Ascend AI processor environment and graph compilation grade O2 processes only.

Profiler

Environment Variable

Function

Type

Value Range

Description

MS_PROFILER_OPTIONS

Set the Profiler's collection options

String

Configure the Profiler's collection options in the format of a JSON string. The following parameters are different from the instantiation Profiler method, but the value meanings are the same:

activities (list, optional) - Set the devices for collecting performance data, multiple devices can be specified, default value: [CPU, NPU]. Possible values: [CPU], [NPU], [CPU, NPU].

aic_metrics (str, optional) - Set the type of AI Core metrics. Default value: AicoreNone. Possible values: AicoreNone, ArithmeticUtilization, PipeUtilization, Memory, MemoryL0, ResourceConflictRatio, MemoryUB, L2Cache, MemoryAccess.

profiler_level (str, optional) - Set the level of performance data collection. Default value: Level0. Possible values: Level0, Level1, Level2.

Refer to other parameters, see Description of MindSpore profile parameters.

This environment variable enables one of two ways to enable performance data collection with the input parameter instantiation Profiler method.

PROFILING_MODE

Set the mode of CANN Profiling

String

true: Enable Profiling.

false or not configured: Disable Profiling.

dynamic: Dynamic collection of performance data model.

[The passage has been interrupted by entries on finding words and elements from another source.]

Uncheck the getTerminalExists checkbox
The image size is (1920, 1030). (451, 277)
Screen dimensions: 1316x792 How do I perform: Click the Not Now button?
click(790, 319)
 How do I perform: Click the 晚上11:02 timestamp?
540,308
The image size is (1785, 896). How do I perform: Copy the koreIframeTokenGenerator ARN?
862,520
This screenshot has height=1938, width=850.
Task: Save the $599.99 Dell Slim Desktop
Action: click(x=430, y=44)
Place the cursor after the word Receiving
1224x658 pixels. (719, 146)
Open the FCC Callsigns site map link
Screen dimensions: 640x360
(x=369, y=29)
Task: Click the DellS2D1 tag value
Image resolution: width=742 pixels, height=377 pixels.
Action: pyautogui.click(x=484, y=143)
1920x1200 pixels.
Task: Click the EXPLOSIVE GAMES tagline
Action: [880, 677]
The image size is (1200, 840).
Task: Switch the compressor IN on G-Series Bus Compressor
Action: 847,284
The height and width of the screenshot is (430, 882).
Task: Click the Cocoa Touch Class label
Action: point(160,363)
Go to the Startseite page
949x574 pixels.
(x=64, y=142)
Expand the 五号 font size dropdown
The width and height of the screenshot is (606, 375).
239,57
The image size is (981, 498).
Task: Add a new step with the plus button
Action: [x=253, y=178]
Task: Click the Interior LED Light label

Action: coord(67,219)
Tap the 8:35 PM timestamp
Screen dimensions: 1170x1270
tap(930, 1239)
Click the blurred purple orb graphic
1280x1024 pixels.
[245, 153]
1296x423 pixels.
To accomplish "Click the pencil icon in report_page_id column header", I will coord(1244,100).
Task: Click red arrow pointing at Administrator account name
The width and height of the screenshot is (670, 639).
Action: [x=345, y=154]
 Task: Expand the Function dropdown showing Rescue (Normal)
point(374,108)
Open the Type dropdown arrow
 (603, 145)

This environment variable is enabled by CANN Profiling. Profiler reads this environment variable for checking to avoid repeatedly enabling CANN Profiling. Users don't need to set this environment variable manually.

Build from source

Environment Variable	Function	Type	Value Range	Description
MSLIBS_CACHE_PATH	Path where third-pary software built alongside MindSpore will be installed to, when building MindSpore from source code.	String	~/.mslib: Your expected path to install third-party software. Default value: None.	When this environment variable is set, MindSpore will install third-party software built from source code to this path, enabling these software to be shared throughout multiple compilations and save time spent builing them.
MSLIBS_SERVER	Website where third-pary software' source code is downloaded from when building MindSpore from source code.	String	tools.mindspore.cn: Official MindSpore image for downloading third-party source code. Default value: None.	When this environment variable is set, MindSpore will download third-party source code from given address, avoiding issues due to unstable access to github.com, improving speed of downloading source code. This variable is inactive when -S on is set in your compile options.